== REQUIRED WORK ==
Set down, character for character, everything in the records below from the line holding "[Bon Voyage to" down to the line holding "[A Cold Dawn", and no other line.

=== Begin Enclosure ===

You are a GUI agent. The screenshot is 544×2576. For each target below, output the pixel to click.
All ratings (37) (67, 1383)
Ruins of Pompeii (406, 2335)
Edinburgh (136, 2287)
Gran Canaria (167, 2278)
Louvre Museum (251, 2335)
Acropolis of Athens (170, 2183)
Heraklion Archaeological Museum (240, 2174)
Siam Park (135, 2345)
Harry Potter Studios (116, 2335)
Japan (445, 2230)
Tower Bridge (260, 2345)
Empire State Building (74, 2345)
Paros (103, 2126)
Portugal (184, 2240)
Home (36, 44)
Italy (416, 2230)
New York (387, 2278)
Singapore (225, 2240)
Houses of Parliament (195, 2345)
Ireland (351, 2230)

=== End Enclosure ===
=== Begin Enclosure ===

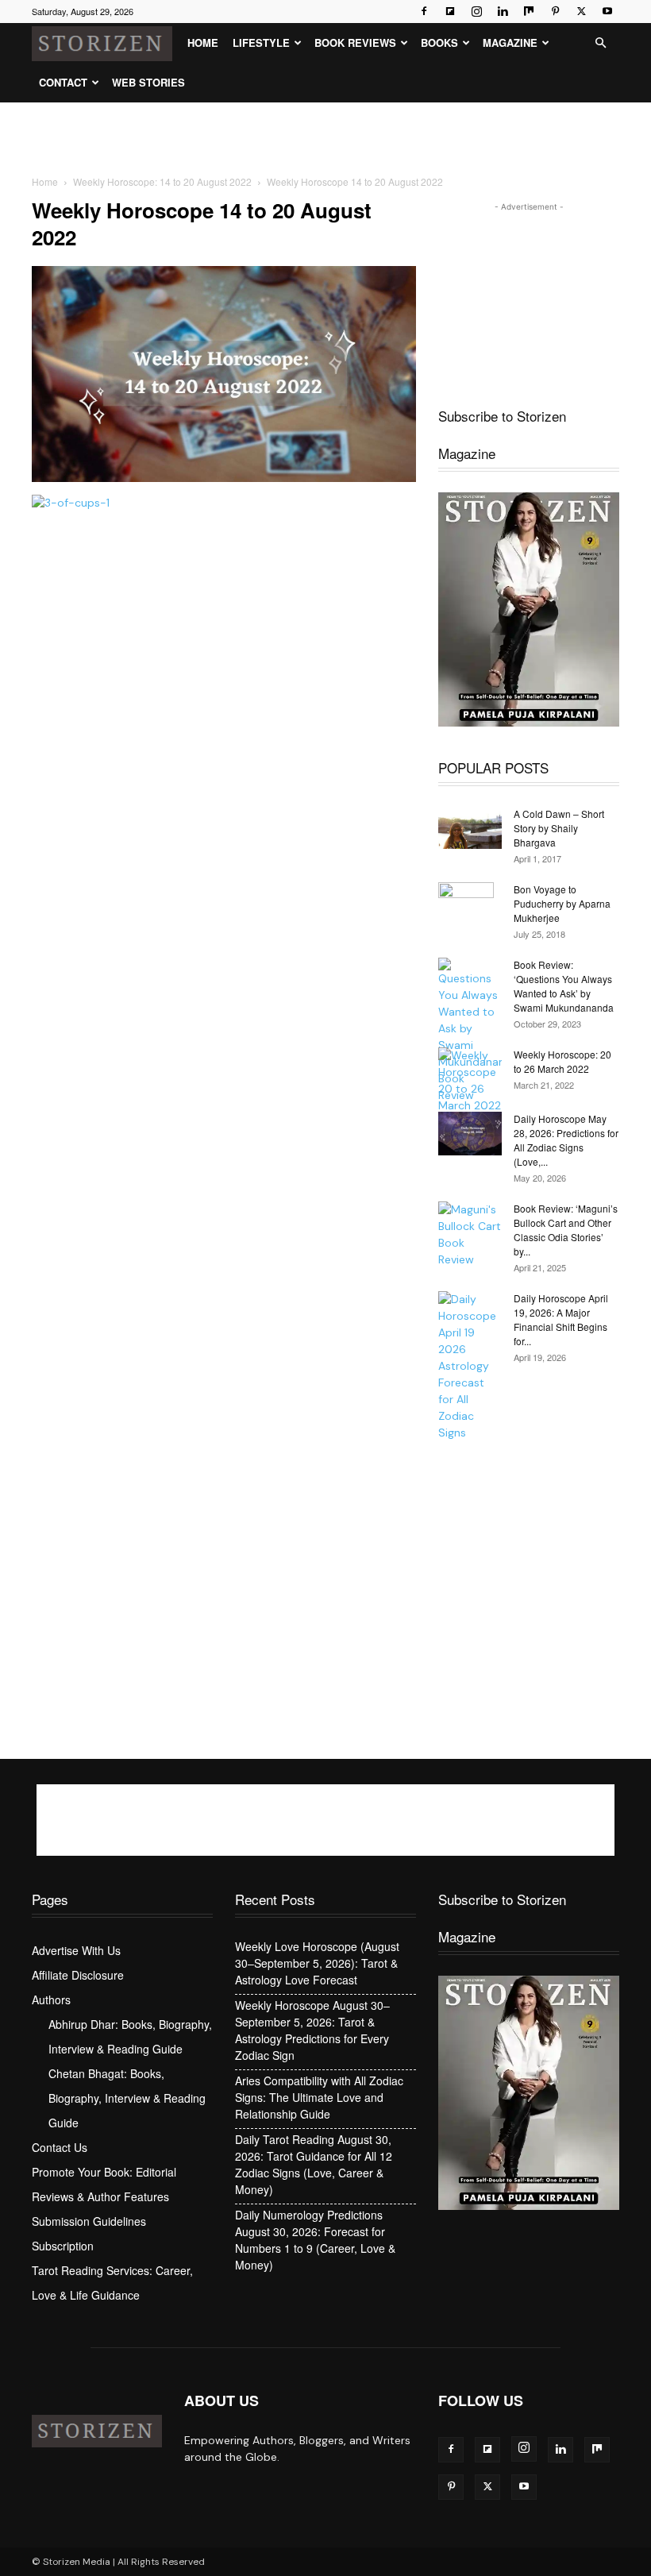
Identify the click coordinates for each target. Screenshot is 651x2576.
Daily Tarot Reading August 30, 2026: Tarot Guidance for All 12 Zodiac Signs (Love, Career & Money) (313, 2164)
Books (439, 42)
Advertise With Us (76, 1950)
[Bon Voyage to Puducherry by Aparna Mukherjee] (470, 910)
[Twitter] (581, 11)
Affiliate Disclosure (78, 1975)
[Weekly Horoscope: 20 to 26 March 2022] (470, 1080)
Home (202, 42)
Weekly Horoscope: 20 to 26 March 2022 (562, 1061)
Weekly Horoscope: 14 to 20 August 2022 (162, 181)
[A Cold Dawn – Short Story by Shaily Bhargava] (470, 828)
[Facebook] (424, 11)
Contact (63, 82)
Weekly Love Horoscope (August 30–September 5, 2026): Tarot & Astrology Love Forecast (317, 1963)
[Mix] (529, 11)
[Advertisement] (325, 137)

=== End Enclosure ===

== RESPONSE BELOW ==
[Bon Voyage to Puducherry by Aparna Mukherjee] (470, 910)
[Twitter] (581, 11)
Affiliate Disclosure (78, 1975)
[Weekly Horoscope: 20 to 26 March 2022] (470, 1080)
Home (202, 42)
Weekly Horoscope: 20 to 26 March 2022 (562, 1061)
Weekly Horoscope: 14 to 20 August 2022 (162, 181)
[A Cold Dawn – Short Story by Shaily Bhargava] (470, 828)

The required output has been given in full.